A large number of the tracks selected feature him providing accompaniment on either piano or keyboard for the dance tunes.

Packaging
The album consists of a cardboard case with a card CD holder for the three CDs and a booklet for the sleeve notes.

Cardboard case
The cardboard case does not detail the tracks in the compilation but does identify all the musicians and in the brief notes explains the place of Irish music in the lives of the migrant population in the 1950s.  The notes then continue to explain that this album covers the period after the 1950s up to the present day.

Booklet
The booklet consists of 100 pages and follows a similar sequence to the other albums in the series.  The booklet was written by Reg Hall, except where stated below.
	"About the Editor" – written by Tony Engle, Managing Director of Topic Records
	"The Voice of the People – The introduction" details the concept and philosophy of the series of compilations and then continues with a history of Irish Music in both Ireland and London.
	"'It was Mighty!' The Early Days of Irish Music in London."  The section details the quote from the musician Gabe O’Sullivan about the music of the 1950s that provides the title of the album and then goes on to detail the wealth of musicmaking in London at the time.
	"Music and dance in Ireland before emigration"
	"Music and dance of the 'London Irish'"
	"Irish traditional music and dance in London after 1945"
	"The Pubs"
	"The Dance Halls"
	"Comhaltas Ceoltóirí Éireann"
	"Recordings and the Media"
	"The Continuing Tradition of Irish music in London"
	CD details.

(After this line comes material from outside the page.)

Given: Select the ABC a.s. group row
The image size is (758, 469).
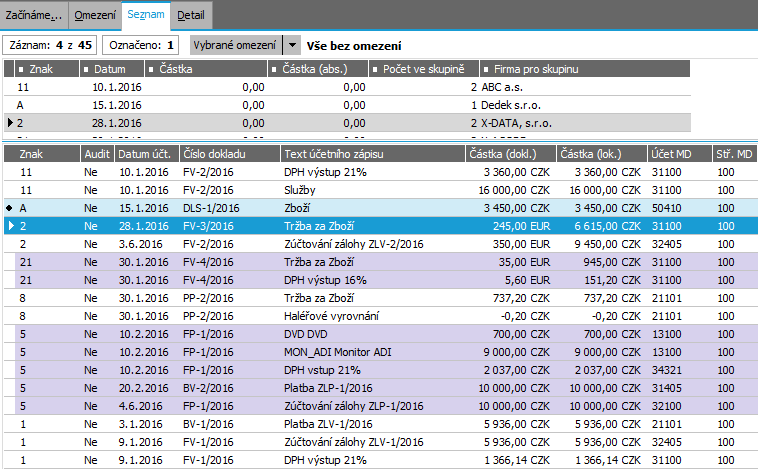Looking at the screenshot, I should click(350, 88).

Detailing the content of each of the CDs with biographical notes on each of the performers in track sequence.
	Full track list by CD.
	"British Library", written by Dr Janet Topp Fargion (Lead Curator World and Traditional Music), gives details of the World and Traditional Music Collection and the access available through the internet.  Peter Kennedy's recordings are now held within this archive.

The Recordings
The three CDs cover recordings made between 1948 and 2001. These recordings were made in numerous different locations including Pubs, Stores, various flats and houses, recording studios and Cecil Sharp House the headquarters of the English Folk Dance and Song Society.  Many of the tunes were recorded by people who were only involved with the music but also included many people from the British folk music world, such as Ewan MacColl, Peter Kennedy, Bill Leader, Robin Morton, Peter Bellamy and John Tams.

The CDs

CD1
This CD features recordings made between 1948 and 1972; 10 of the tracks were recorded by Bill Leader in "The Favourite" but do not appear on Paddy in the Smoke.

CD2
This CD features recordings made between 1952 and 1974.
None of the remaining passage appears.